PAGE EXCERPT:
——————

Skip to content

HeliosDB v3.0 Query Optimization Guide

HeliosDB v3.0 Query Optimization Guide

Advanced Performance Tuning and Query Optimization


Table of Contents

  1. Query Performance Fundamentals
  2. Index Optimization
  3. Query Rewriting Techniques
  4. Caching Strategies
  5. Distributed Query Optimization
  6. Specialized Optimizations

Query Performance Fundamentals

Understanding Query Execution

-- View query execution plan
EXPLAIN SELECT * FROM users WHERE email = 'alice@example.com';
-- Detailed execution plan with costs
EXPLAIN ANALYZE SELECT * FROM users WHERE email = 'alice@example.com';

Output Analysis:

Seq Scan on users (cost=0.00..10.00 rows=1 width=100) (actual time=0.050..0.100 rows=1 loops=1)
Filter: (email = 'alice@example.com'::text)
Rows Removed by Filter: 999
Planning Time: 0.123 ms
Execution Time: 0.456 ms

Key Metrics

  • cost=start..end: Estimated cost (lower is better)
  • rows: Estimated number of rows
  • width: Average row size in bytes
  • actual time: Real execution time
  • loops: Number of times the node was executed

Index Optimization

Index Selection

When to Create Indexes

Create indexes for:

  • Columns in WHERE clauses
  • JOIN columns
  • ORDER BY columns
  • GROUP BY columns
  • Foreign key columns

Avoid indexes on:

  • Low-cardinality columns (few distinct values)
  • Frequently updated columns (high write cost)
  • Very small tables (<1000 rows)

Index Types and Use Cases

1. B-Tree Index (Default)

——————

DATA SHOWN:
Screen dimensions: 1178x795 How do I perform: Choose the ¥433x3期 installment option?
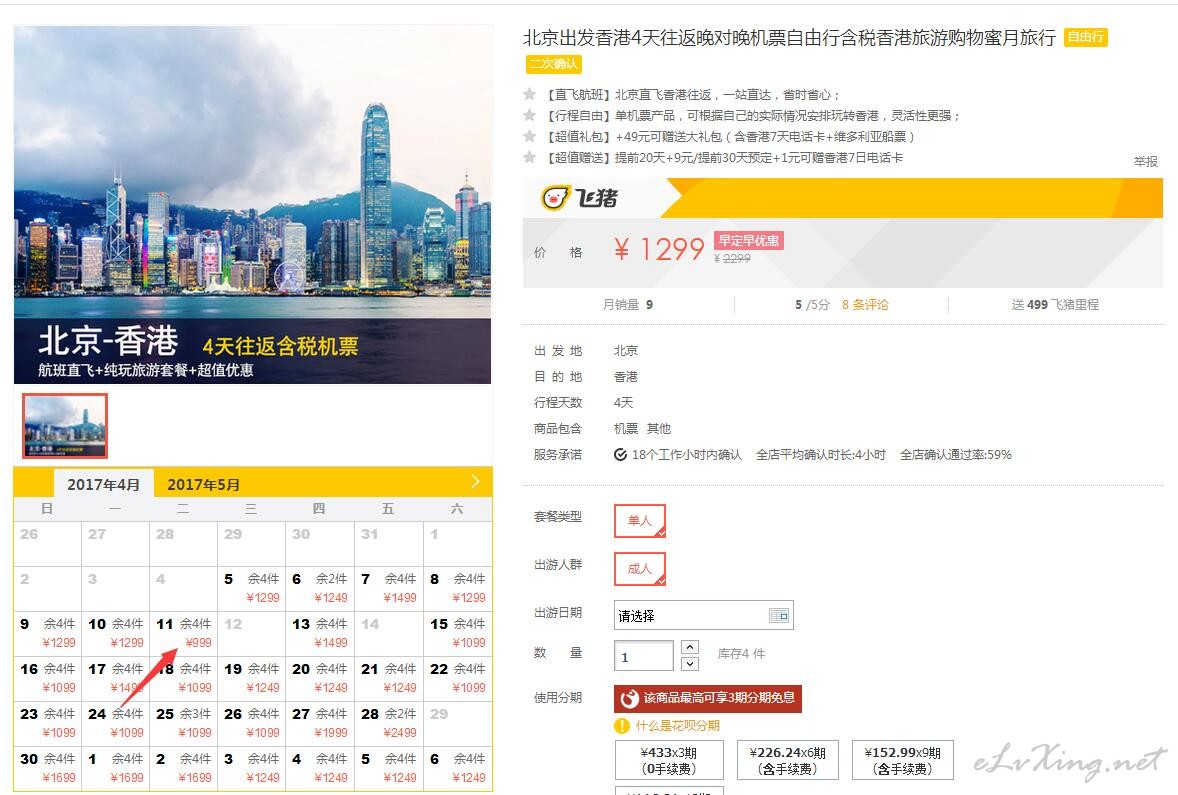669,760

——————

WRITTEN PROBLEM: In the HeliosDB query optimization guide, below what table size does the guide advise against creating indexes?

SOLUTION TO THE EXERCISE: Tables with fewer than 1000 rows.